How I am Learning to Stop Gossiping and Be Impeccable with My Word

Thursday, April 8, 2010

Word Slaying the Jerks

Here's the toughest one for me: dealing with jerks. Jerks warrant a good tongue lashing behind their backs, right? I mean, most jerks catch you by surprise in their jerkiness. You're not expecting a thing and then- WHAM-- out of the far left cubicle flies an insult. When this sort of thing has happened to me, I feel vulnerable and hurt. I feel wronged. So wronged, in fact, that I place myself in that special category of people called Victims.

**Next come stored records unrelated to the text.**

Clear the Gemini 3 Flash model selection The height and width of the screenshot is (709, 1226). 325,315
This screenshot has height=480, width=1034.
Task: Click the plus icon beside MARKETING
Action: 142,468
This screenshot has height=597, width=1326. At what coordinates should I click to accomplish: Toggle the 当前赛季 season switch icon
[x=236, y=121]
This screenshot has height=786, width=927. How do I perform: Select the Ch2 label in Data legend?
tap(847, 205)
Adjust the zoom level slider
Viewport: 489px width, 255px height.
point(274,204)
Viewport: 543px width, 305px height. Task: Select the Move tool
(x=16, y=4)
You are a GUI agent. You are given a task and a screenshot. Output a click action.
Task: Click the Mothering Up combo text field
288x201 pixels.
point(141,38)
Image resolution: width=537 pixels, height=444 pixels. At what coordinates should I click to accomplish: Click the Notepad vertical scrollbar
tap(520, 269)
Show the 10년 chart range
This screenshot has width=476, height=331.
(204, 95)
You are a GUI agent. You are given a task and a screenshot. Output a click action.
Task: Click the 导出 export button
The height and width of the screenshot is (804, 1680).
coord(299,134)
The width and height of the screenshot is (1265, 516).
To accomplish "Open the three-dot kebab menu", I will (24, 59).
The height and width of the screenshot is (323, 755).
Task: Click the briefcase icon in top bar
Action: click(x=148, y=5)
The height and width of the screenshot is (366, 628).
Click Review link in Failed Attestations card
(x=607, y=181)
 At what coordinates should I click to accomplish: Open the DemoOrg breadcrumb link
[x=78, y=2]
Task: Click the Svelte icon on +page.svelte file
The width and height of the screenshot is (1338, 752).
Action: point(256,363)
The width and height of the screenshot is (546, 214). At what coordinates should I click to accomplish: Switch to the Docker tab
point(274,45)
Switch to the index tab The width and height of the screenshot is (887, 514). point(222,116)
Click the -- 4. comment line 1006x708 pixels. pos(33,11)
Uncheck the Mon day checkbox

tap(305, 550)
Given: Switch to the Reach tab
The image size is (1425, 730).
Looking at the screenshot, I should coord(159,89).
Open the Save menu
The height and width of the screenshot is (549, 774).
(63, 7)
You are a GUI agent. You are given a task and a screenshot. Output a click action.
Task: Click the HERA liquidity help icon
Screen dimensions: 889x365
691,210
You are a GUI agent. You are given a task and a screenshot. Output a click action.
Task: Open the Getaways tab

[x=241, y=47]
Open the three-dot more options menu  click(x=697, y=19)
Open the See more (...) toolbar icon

Since I have been looking at what makes me speak unkindly about others I see that it is usually when I feel that I have been victimized by someone. When I go into victim mode I am wanting others to acknowledge that I've been screwed over, but more than that, I am really trying to get even. If I tell everyone what a jerk this guy is, then no one will like him and that will make it all better. In this way, I have used my word as a weapon and "stabbed him in the back".

By thinking of myself as a victim, I feel justified in bringing someone down and have magically transformed myself from victim to perpetrator. The truth is that when I use my word as a sword it puts me on the same level as the perpretrator. Think of all of the violence that has been inflicted on mankind (wars, murders) because someone thought they'd been wronged and were justified in righting it.

If I change my victim thoughts-- because changing my mouth is really about changing my mind-- by practicing the second and third agreements, I can change my behavior. The second agreement is to not make assumptions. Maybe that person who flung the insult really didn't mean it the way I interpreted it. If they did, the third agreement tells me not to take it personally. Lastly, it is also about standing up for myself in the moment. If I am courageous and speak my truth in the moment, I won't go away with my tail between my legs feeling wounded and bruised and seeking revenge.

The road to inner peace is to avoid the victim mode all together, including labeling people as jerks. Viktor Frankl didn't feel like a victim after all he endured in the concentration camps. What a great example of avoiding victim thinking and finding real peace.